Saturday, December 23, 2006

my own pursuit of happyness

“This part of my story is called: Fear.”

It is 6:00 AM on a Saturday morning and I am wide-awake. Given that I am not usually wide awake until about 9:30, preferably 11:00, I am not sure what to do with myself, let alone the stirring in the pit of my stomach. I rummage around our hotel room for paper and a pen, fortunate to find two measly sheets by the phone, and slip back into my space in the middle of the king-sized bed next to my sleeping husband, pulling the heavy duvet back up over my chilled legs. He moans softly as I turn on the light by my bedside. I begin to write anyway.

It is the writing that has caused this stirring—this inability to enjoy my Saturday morning without children in a bed large enough to have its own zip code. No—perhaps it is the movie that has caused the stirring, but the stirring is about the writing. Whatever the exact source of this tension, I don’t like it—especially when I could be sleeping. Especially when I could remain comfortable. I don’t like to be stirred. Like the meals in my crockpot after a day left alone on low, too much of one thing is stuck to the bottom and too much of another has risen to the surface. Do I stir it all back into the soup, or do I start skimming off the top and avoiding the bottom?
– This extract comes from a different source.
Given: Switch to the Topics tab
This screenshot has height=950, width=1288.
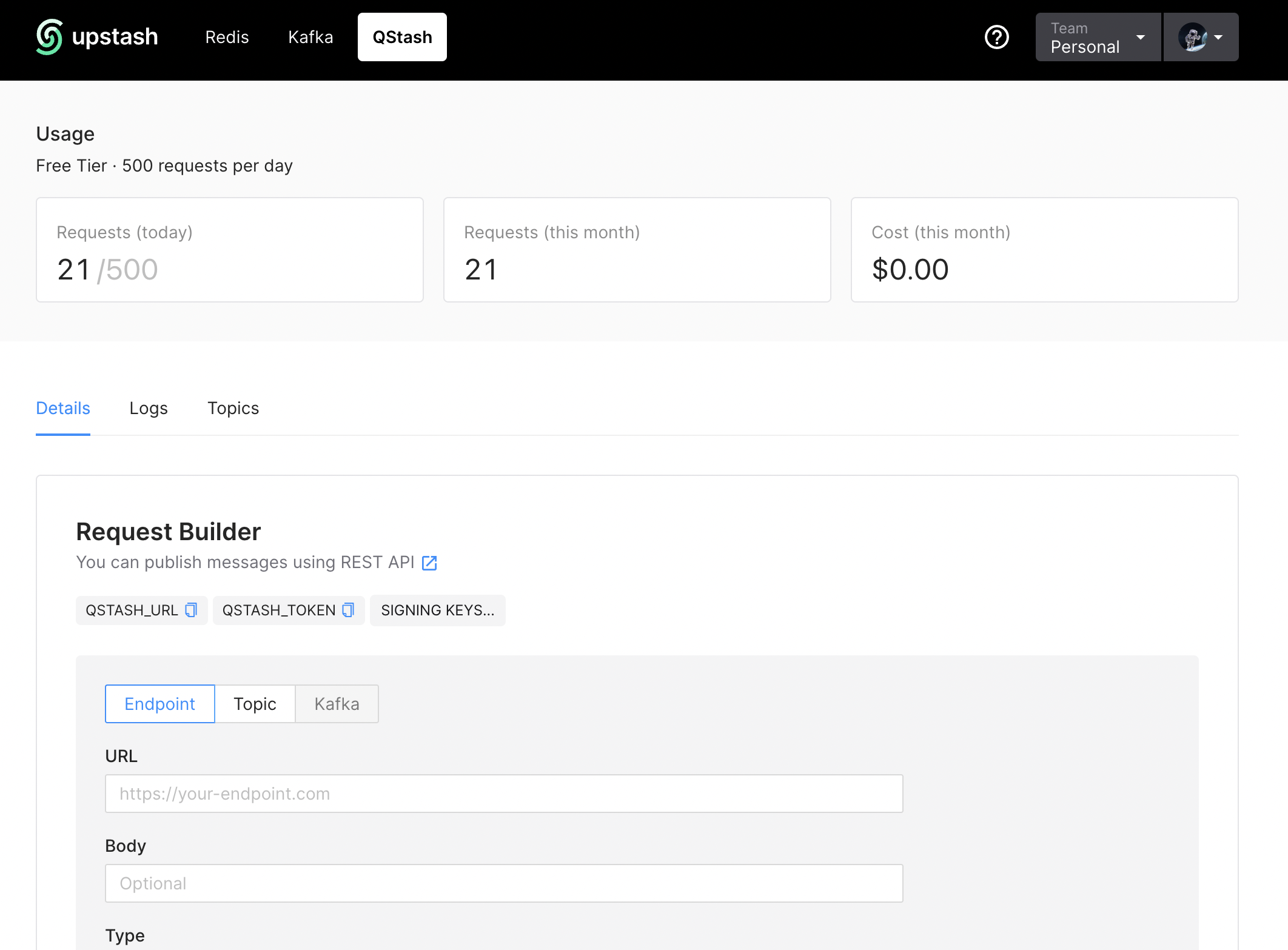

What makes a man with a high school education, barely getting by in his sales job, think he can be a stock broker just because he could go through a math book in a week as a child? What makes a mother of two in the “heart of America” with a zoo membership and a microvan think she has anything to say that could be of relevance to anyone just because a few people told her she could write? Better yet, what makes one act on it, boldly pursuing his dream, while the other sits on the couch at the end of the day staring at her laptop, paralyzed by fear and the excuse of busyness and the mundanity of her life?

In a scene that I overlooked until this early-morning moment of epiphany, Will Smith’s character boldly pitches himself and his product to a CEO way out of his league in the CEO’s private box at a 49ers game and is shot down for his inexperience. The disappointment is clear in his eyes, in the shrug in his shoulders as he leaves later that day, bone density scanner in hand, and walks several blocks to take the bus back to his hotel room from which he is about to be evicted, rendering him homeless. What I first saw in this scene was the failure, the rejection, the disappointment. Then I saw the determination to keep going. But it wasn’t until this morning that I finally saw the big picture.
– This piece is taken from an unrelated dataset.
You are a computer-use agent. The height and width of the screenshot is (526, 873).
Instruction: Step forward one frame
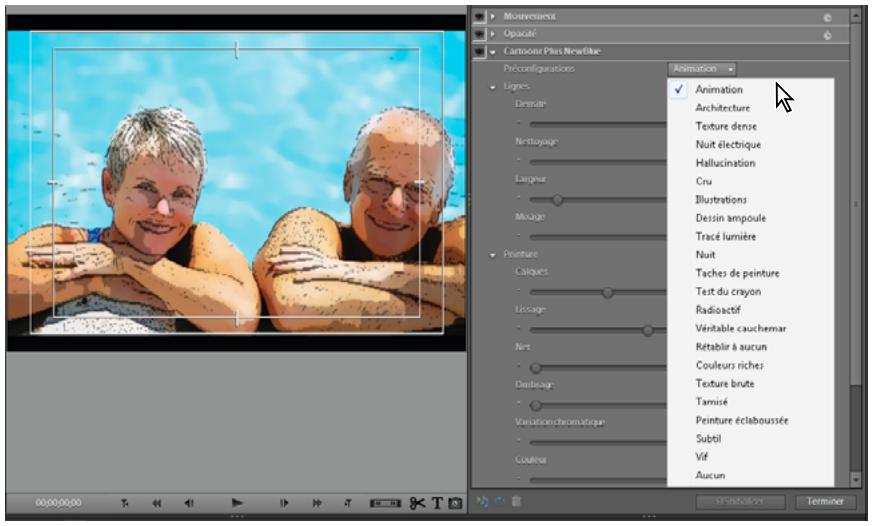284,503
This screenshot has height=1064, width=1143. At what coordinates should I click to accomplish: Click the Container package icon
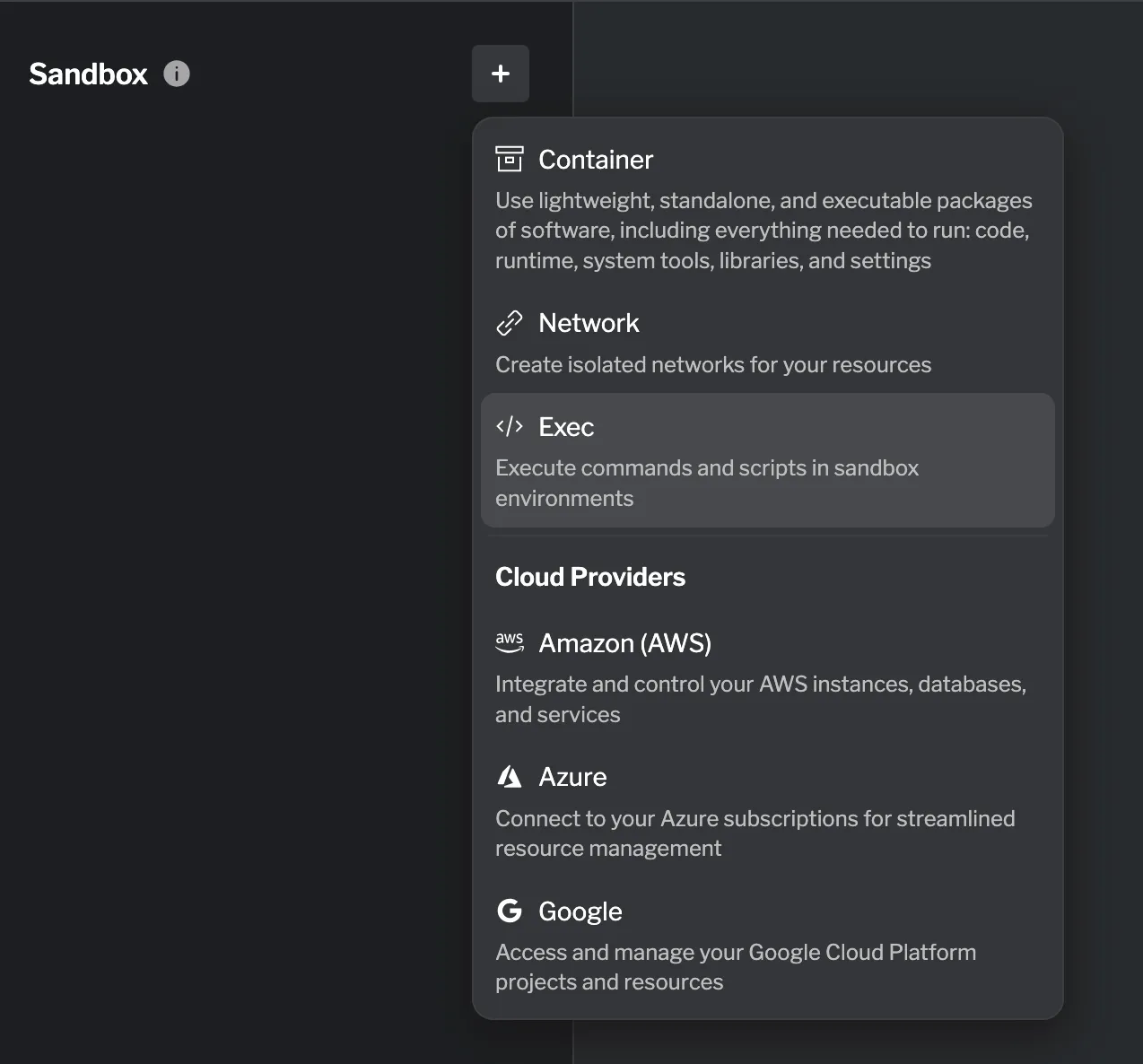pyautogui.click(x=510, y=158)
Will’s character, “Chris,” met that afternoon at the football game several young, up-and-coming businessmen eager to invest in the exploding 80’s market. His pursuit of the big fish had resulted in failure, but in the end it reeled him in a large enough net full of smaller fish to procure him the coveted 1 in 20 position at Dean Whitter, which began his climb to success and wealth. Small fish, big picture. He got it. I haven’t. Yet.
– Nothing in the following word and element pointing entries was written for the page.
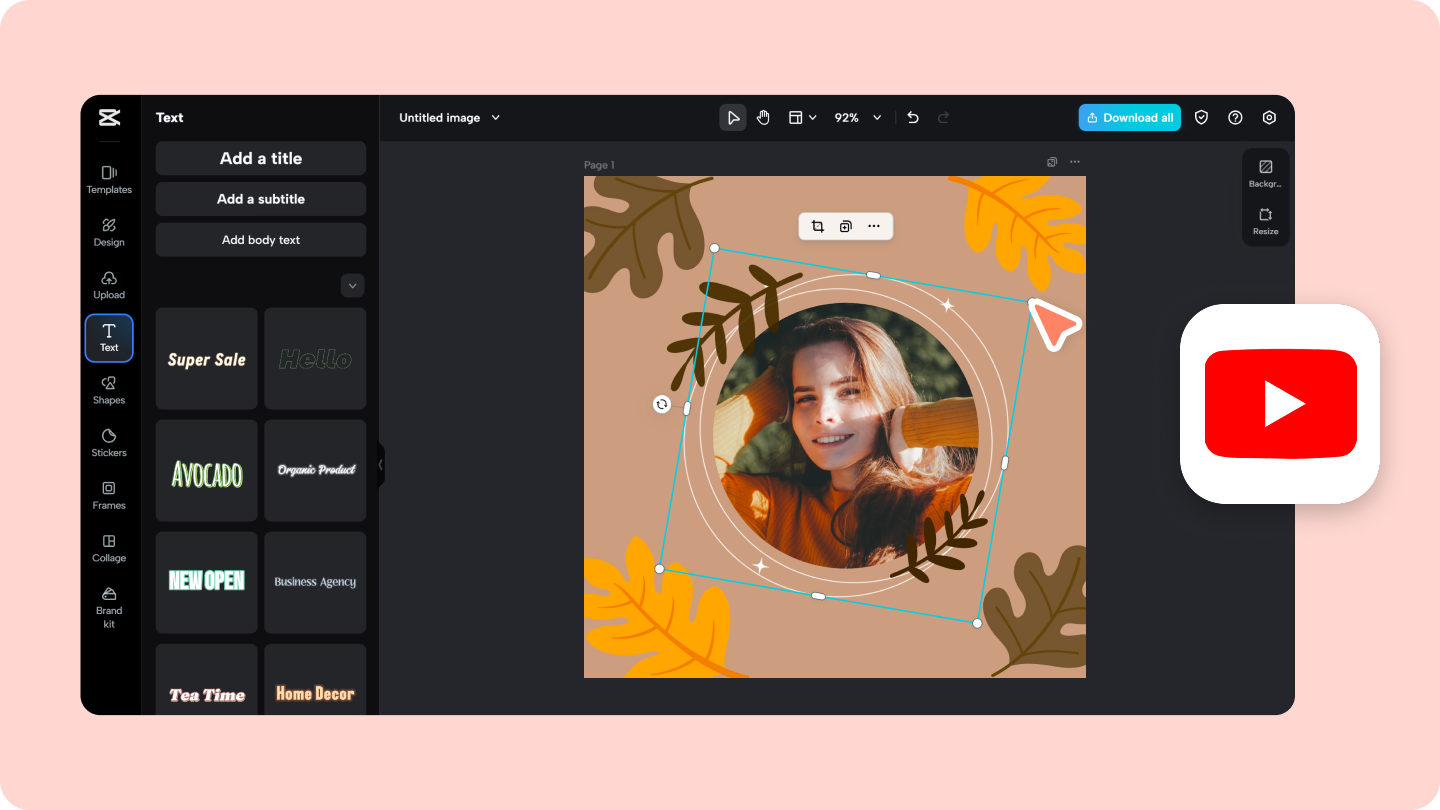1440x810 pixels.
Task: Open the Brand kit section
Action: point(109,608)
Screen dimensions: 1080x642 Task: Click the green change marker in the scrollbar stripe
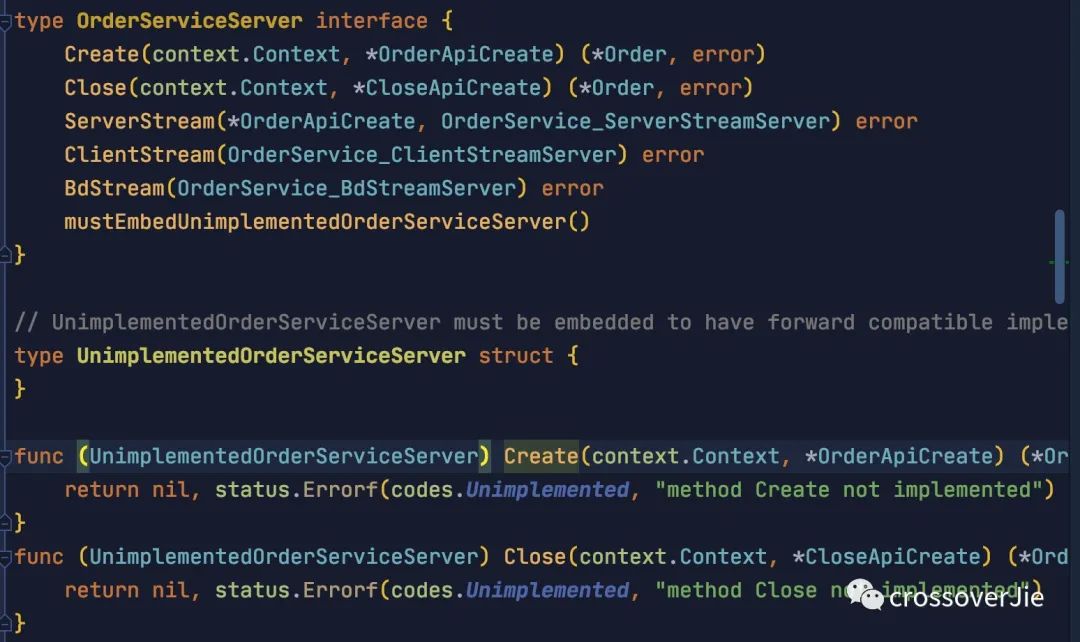point(1058,262)
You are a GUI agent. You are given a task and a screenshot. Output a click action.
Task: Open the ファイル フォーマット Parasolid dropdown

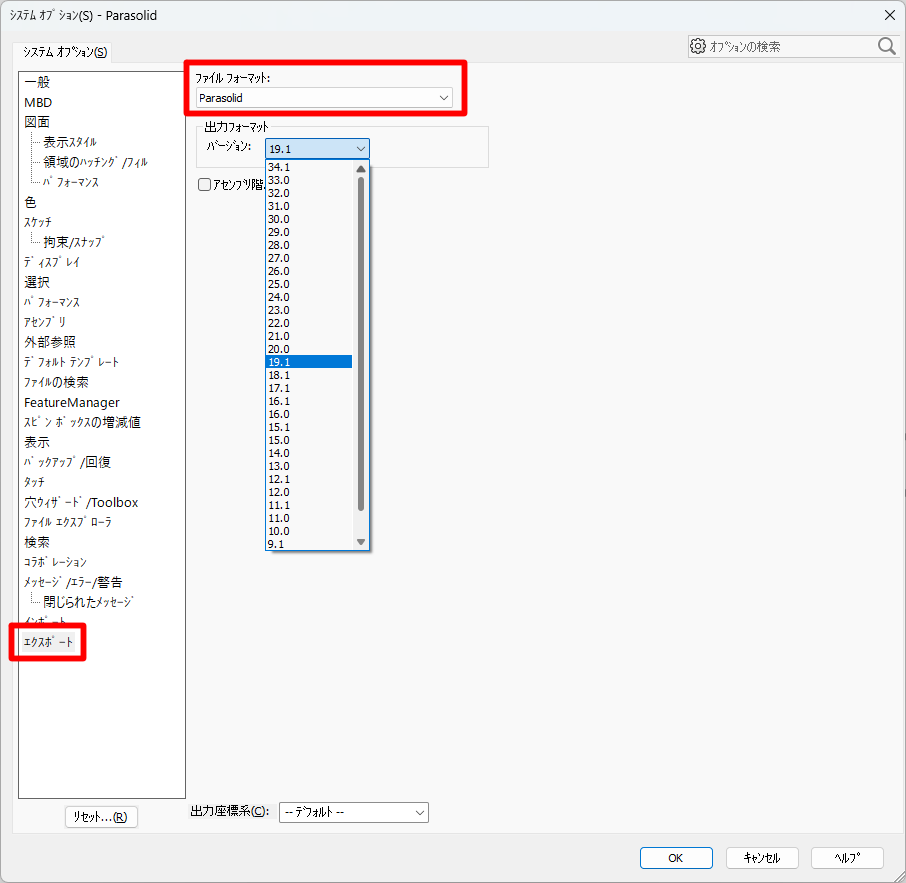325,98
Fear of rejection and a lack of faith in the bigger picture. That is what grips my stomach this morning, robbing me of precious time spent sleeping in. That and the knowledge that I need to either act on it or stop torturing myself with just talking about it. I’m really not too busy to do this—I’m just too chicken. And so it seems, like it or not, God has reached down in his divine wisdom and stirred the pot—all the dreams stuck to the bottom and all the fears skimming the top all mixed back up in one big, delicious scoop. The decision is now mine—do I serve up a dish while it’s ready, or will I inevitably let it settle again?